• _WORK ORDER_
The line with "You are a GUI", the line with "652x2048 pixels.", and all lines between them in the material below: return these exactly, and no others.

• _RECORDED INFORMATION_
▬▬▬▬▬▬▬▬▬▬
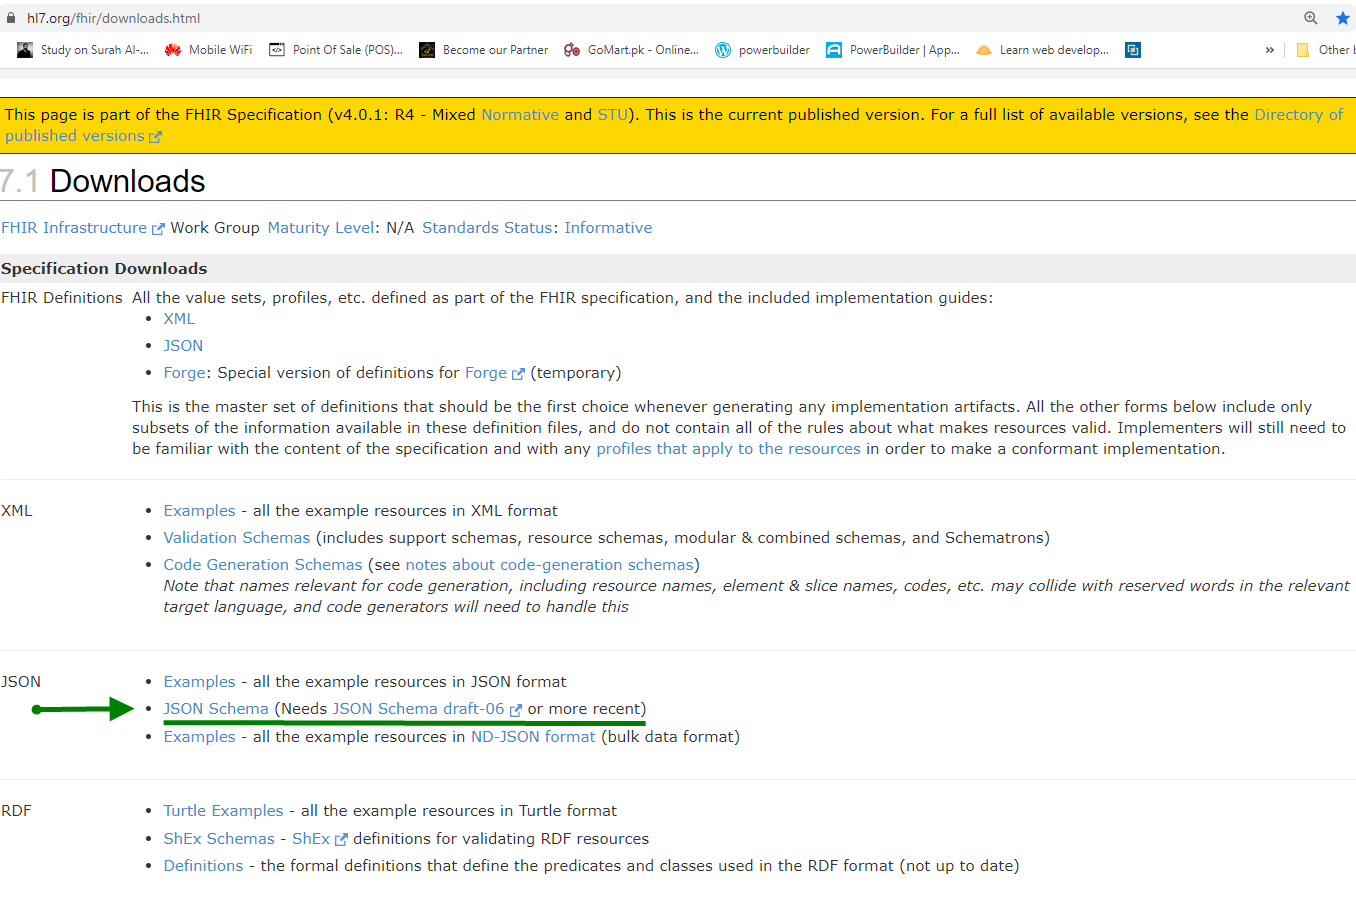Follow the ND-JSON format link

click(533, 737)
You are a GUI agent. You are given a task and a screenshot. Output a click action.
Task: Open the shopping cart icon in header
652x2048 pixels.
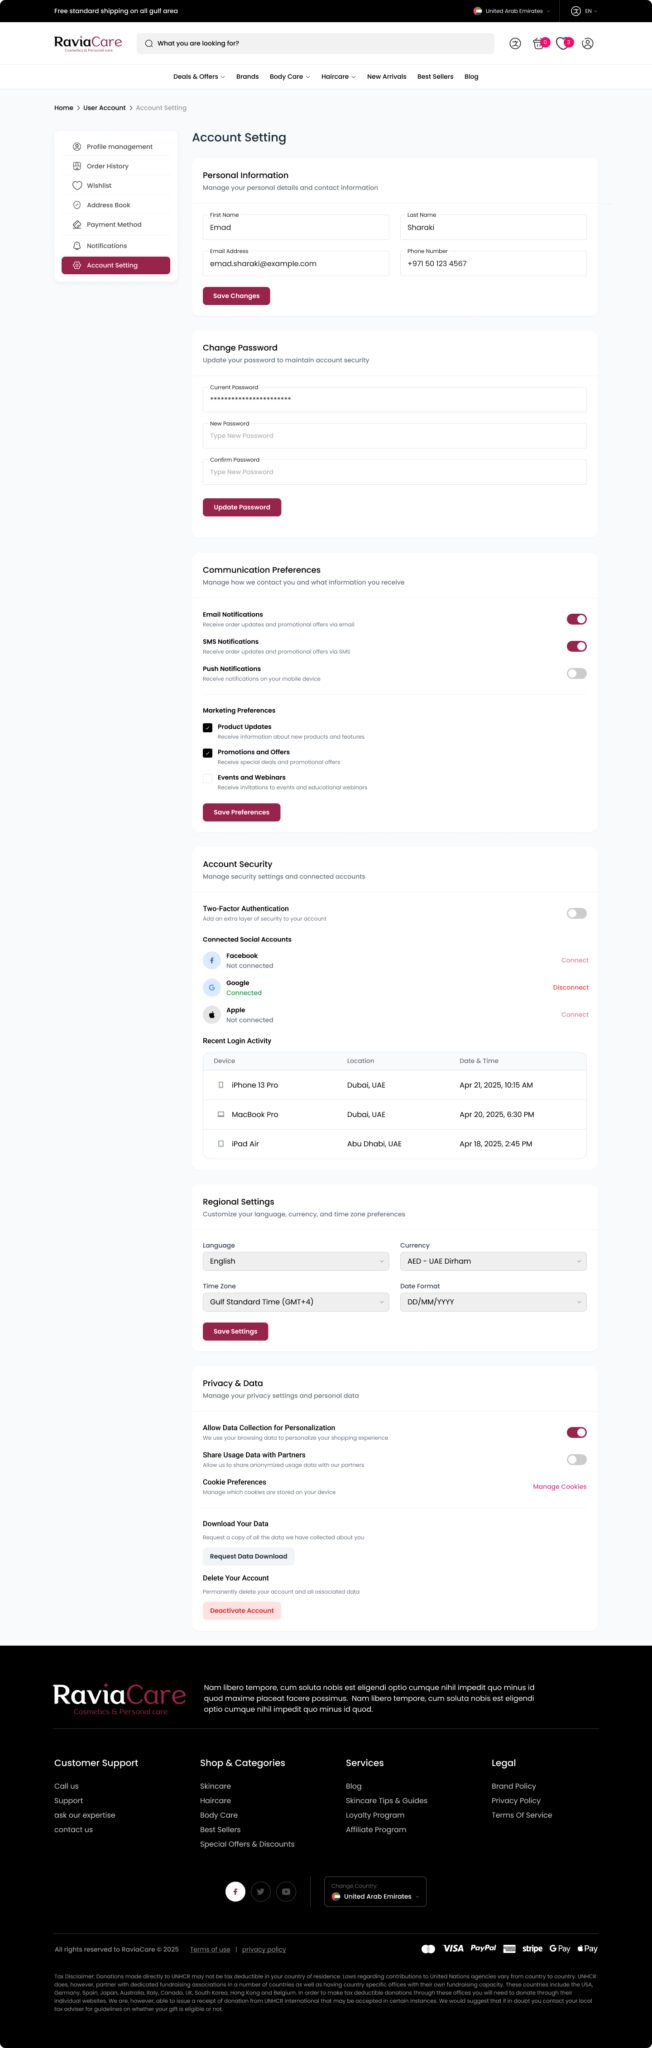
▬▬▬▬▬▬▬▬▬▬
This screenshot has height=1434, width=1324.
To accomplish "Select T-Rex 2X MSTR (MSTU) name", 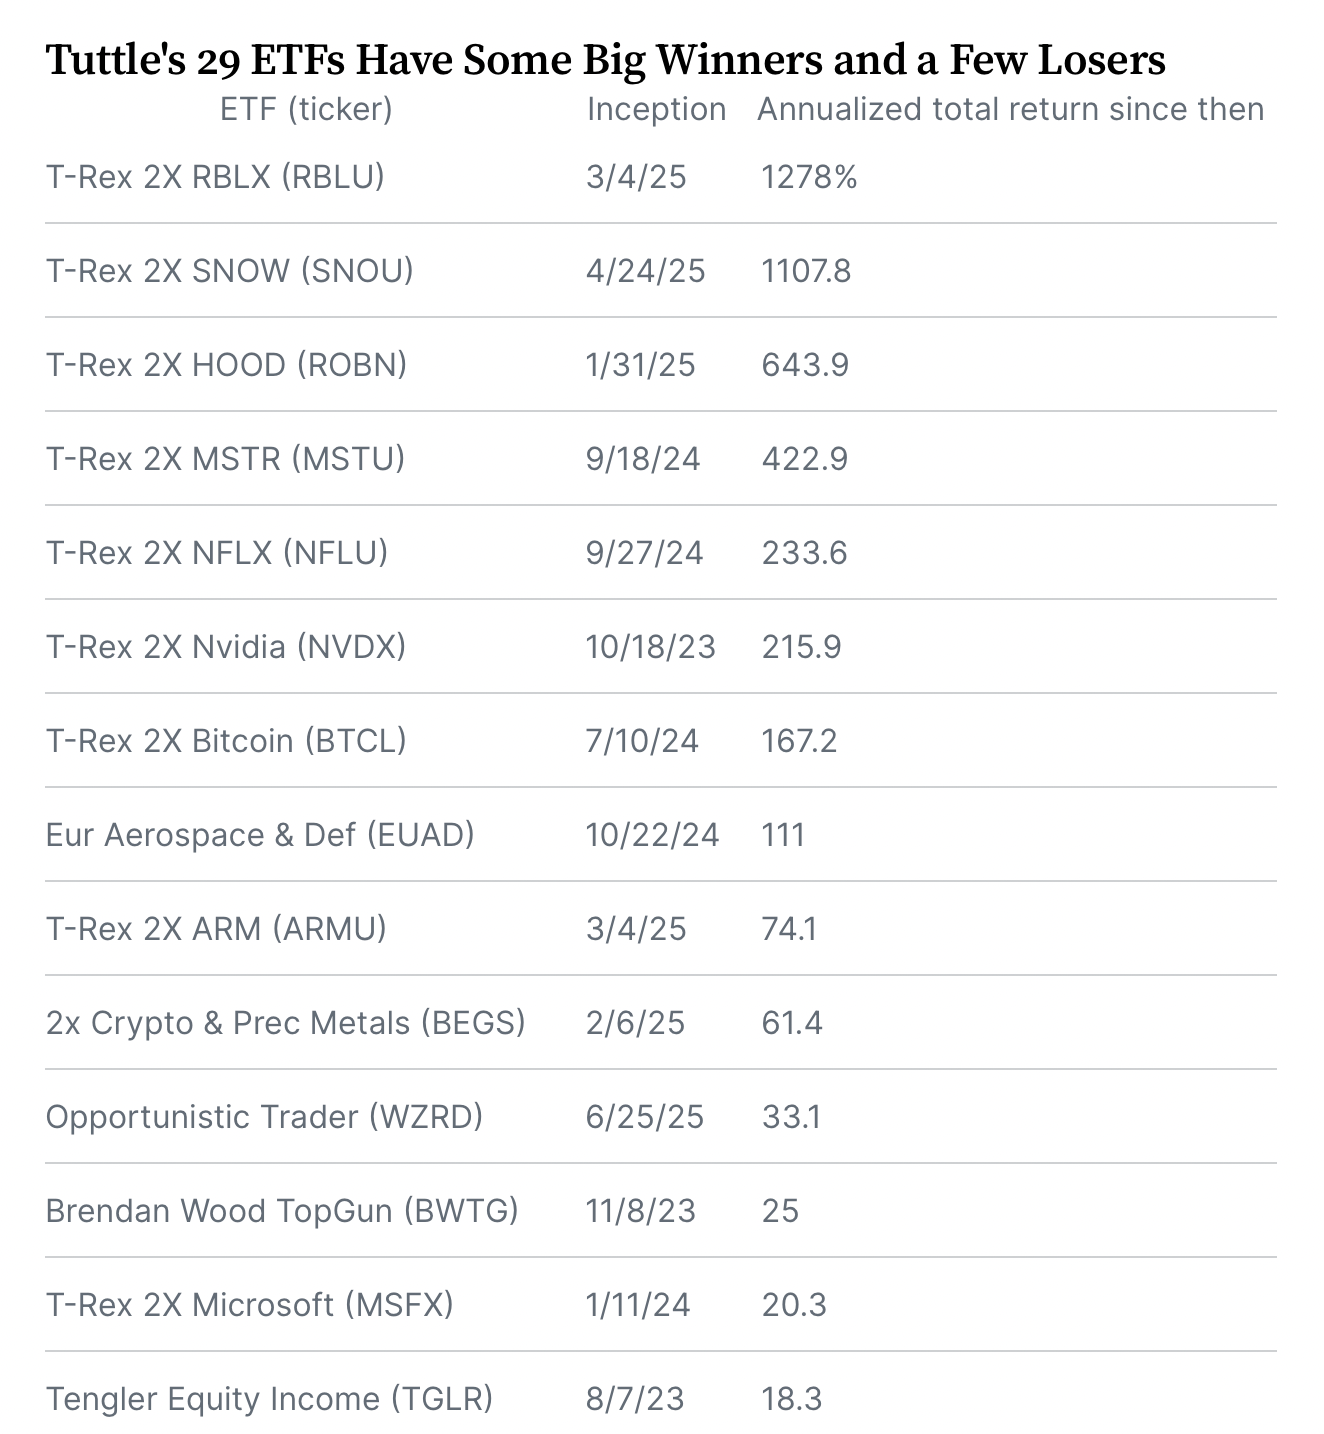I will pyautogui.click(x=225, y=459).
▬▬▬▬▬▬▬▬▬▬
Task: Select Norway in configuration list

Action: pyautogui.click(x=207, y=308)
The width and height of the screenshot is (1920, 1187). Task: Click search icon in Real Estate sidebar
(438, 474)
▬▬▬▬▬▬▬▬▬▬
• _PROBLEM SOLUTION_
You are a GUI agent. You are given a task and a screenshot. Output a click action.
Task: Open the shopping cart icon in header
652x2048 pixels.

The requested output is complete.